First, we reported our findings regarding the role of temporal coherence in auditory source segregation. We showed that the perception of a target sound source can only be segregated from a complex acoustic background if the acoustic features (e.g., pitch, location, and timbre) induce temporally modulated neural responses that are mutually correlated. We used EEG signals to measure the neural responses to the individual acoustic feature in complex sound mixtures. We decoded the effect of attention on these responses. We showed that attention and the coherent temporal modulation of the acoustic features of the target sound are the key factors that induce the binding of the target features and its emergence as the foreground sound source.
Next, we explored how the brain learns the statistical structures of sound sequences in different musical contexts. The ability to detect probabilistic patterns is central to many aspects of human cognition, ranging from auditory perception to the enjoyment of music.

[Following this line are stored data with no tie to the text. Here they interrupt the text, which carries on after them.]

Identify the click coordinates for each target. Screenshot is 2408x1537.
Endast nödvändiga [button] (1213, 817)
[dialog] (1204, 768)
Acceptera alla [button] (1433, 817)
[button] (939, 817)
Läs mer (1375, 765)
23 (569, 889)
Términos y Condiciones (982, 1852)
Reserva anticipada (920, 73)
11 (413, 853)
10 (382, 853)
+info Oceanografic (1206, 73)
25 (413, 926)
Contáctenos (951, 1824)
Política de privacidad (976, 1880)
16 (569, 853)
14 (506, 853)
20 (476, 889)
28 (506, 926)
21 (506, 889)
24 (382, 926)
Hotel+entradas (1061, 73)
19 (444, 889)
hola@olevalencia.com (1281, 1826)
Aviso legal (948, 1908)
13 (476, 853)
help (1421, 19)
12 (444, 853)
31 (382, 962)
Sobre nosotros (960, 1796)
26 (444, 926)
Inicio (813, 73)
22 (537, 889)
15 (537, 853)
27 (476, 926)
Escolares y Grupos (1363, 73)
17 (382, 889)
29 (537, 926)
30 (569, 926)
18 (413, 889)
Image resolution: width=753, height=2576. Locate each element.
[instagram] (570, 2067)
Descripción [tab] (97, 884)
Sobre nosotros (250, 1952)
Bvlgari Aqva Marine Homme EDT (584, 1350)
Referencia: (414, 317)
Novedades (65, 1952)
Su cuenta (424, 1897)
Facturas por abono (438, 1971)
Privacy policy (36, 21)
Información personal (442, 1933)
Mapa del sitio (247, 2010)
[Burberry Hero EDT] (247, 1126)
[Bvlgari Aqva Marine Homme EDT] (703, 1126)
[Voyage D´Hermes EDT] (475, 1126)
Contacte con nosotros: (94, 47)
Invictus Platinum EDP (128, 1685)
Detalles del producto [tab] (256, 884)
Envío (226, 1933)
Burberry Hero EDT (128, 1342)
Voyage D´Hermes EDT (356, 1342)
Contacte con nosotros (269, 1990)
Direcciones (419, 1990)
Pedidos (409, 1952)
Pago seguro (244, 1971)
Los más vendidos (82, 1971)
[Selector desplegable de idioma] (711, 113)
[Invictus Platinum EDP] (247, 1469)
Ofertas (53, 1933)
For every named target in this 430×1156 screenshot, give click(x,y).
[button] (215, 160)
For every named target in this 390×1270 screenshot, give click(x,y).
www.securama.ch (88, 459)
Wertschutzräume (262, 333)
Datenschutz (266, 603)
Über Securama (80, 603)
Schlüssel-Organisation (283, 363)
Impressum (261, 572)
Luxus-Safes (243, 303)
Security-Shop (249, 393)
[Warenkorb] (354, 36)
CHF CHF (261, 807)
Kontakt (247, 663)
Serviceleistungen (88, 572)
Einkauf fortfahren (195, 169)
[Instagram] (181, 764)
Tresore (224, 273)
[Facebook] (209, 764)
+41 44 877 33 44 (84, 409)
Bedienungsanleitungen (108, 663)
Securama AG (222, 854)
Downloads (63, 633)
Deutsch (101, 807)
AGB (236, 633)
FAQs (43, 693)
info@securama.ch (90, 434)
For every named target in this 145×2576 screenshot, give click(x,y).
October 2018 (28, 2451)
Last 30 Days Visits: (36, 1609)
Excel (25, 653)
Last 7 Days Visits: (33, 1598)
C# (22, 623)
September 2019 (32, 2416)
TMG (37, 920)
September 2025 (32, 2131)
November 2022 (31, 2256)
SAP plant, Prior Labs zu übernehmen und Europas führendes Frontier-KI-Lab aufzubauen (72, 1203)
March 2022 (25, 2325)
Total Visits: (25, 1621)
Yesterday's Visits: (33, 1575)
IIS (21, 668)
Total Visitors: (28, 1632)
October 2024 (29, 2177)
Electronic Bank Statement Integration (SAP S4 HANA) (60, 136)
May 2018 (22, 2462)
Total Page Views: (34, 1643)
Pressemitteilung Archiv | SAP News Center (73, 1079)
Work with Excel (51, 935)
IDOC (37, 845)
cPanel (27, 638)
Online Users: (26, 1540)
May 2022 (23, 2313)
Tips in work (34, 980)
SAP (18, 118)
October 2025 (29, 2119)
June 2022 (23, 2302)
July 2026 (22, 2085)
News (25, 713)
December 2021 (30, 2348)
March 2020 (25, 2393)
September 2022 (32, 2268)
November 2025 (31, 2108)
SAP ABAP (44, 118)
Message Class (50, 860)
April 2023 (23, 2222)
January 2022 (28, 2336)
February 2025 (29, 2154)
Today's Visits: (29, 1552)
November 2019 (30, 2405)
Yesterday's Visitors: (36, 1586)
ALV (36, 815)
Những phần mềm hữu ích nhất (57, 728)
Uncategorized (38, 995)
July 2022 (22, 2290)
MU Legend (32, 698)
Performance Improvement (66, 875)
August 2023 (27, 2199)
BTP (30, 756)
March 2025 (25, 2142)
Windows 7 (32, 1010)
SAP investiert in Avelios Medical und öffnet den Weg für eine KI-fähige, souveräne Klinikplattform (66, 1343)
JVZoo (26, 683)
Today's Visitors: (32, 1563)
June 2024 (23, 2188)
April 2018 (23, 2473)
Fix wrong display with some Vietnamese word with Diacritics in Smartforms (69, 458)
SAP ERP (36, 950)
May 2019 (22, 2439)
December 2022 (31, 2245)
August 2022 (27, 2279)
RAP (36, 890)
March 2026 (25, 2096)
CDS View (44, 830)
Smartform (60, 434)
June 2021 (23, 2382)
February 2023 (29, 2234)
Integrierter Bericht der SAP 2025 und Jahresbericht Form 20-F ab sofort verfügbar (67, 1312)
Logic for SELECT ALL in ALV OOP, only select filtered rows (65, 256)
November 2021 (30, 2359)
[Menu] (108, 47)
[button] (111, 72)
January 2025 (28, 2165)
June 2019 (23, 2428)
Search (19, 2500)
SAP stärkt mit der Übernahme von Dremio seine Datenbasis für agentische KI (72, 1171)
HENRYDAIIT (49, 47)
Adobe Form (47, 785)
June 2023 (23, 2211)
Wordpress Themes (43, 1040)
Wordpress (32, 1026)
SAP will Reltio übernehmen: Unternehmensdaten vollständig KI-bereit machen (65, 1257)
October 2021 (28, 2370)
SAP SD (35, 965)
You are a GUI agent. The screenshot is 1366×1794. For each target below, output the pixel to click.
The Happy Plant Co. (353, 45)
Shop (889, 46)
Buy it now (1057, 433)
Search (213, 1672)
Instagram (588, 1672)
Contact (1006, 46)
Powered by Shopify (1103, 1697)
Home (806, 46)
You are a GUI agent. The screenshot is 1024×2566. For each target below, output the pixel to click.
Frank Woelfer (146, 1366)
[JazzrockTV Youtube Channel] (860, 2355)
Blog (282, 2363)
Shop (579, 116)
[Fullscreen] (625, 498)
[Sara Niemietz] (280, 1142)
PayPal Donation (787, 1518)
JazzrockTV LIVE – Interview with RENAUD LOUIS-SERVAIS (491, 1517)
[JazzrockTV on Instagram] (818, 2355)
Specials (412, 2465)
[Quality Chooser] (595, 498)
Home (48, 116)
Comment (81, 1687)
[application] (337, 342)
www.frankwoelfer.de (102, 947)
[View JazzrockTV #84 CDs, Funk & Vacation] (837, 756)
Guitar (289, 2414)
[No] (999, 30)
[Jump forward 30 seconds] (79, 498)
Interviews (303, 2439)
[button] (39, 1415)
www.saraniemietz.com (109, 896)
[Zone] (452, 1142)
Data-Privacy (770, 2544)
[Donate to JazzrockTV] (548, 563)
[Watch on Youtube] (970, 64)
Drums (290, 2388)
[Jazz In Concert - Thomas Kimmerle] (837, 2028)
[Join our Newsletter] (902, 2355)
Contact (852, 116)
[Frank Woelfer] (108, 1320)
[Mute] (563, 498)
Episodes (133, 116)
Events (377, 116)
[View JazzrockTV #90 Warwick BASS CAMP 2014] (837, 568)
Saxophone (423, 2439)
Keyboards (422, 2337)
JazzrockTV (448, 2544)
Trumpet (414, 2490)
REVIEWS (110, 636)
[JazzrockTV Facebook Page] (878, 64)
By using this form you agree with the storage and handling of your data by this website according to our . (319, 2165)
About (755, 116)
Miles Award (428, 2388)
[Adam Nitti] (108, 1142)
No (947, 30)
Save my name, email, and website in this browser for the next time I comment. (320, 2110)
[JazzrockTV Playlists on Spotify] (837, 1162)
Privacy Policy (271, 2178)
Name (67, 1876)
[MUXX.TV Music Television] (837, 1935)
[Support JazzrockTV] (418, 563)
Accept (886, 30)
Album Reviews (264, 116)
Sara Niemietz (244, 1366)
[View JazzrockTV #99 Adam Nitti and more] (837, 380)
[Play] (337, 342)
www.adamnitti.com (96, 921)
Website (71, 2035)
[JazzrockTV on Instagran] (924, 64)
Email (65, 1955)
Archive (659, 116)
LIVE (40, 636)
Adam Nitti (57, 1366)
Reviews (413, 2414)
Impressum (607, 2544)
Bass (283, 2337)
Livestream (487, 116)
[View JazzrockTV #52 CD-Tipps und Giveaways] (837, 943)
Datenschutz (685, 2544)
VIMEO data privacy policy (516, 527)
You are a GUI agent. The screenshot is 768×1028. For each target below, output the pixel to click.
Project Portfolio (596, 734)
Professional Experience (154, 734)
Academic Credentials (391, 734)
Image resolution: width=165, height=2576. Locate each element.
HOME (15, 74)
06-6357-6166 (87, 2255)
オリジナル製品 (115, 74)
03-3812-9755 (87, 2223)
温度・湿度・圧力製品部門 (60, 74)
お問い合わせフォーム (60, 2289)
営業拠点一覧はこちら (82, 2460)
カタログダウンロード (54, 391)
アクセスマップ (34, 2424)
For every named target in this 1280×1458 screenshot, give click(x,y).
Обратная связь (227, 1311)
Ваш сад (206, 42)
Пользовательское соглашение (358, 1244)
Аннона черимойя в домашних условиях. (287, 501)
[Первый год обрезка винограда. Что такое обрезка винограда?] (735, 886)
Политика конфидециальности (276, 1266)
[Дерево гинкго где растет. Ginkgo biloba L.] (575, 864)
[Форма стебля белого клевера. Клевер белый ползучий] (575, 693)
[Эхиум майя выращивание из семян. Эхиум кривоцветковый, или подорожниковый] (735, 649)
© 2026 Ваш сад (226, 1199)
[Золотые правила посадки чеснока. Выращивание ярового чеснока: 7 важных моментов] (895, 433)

We used artificially generated melodies derived from uniform or non-uniform musical scales. We collected EEG signals and decoded the neural responses to the tones in a melody with different transition probabilities. We observed that the listener's brain only learned the melodies' statistical structures when derived from non-uniform scales.
Finally, we investigated brain processing during speech and music imagery with Brain-Computer Interface applications. We developed an encoder-decoder neural network architecture to find a transformation between neural responses to the listened and imagined sounds. Using this map, we could reconstruct the imagery signals reliably, which could be used as a template to decode the actual imagery neural signals. This was possible even when we generalized the model to unseen data of an unseen subject. We decoded these predicted signals and identified the imagined segment with remarkable accuracy.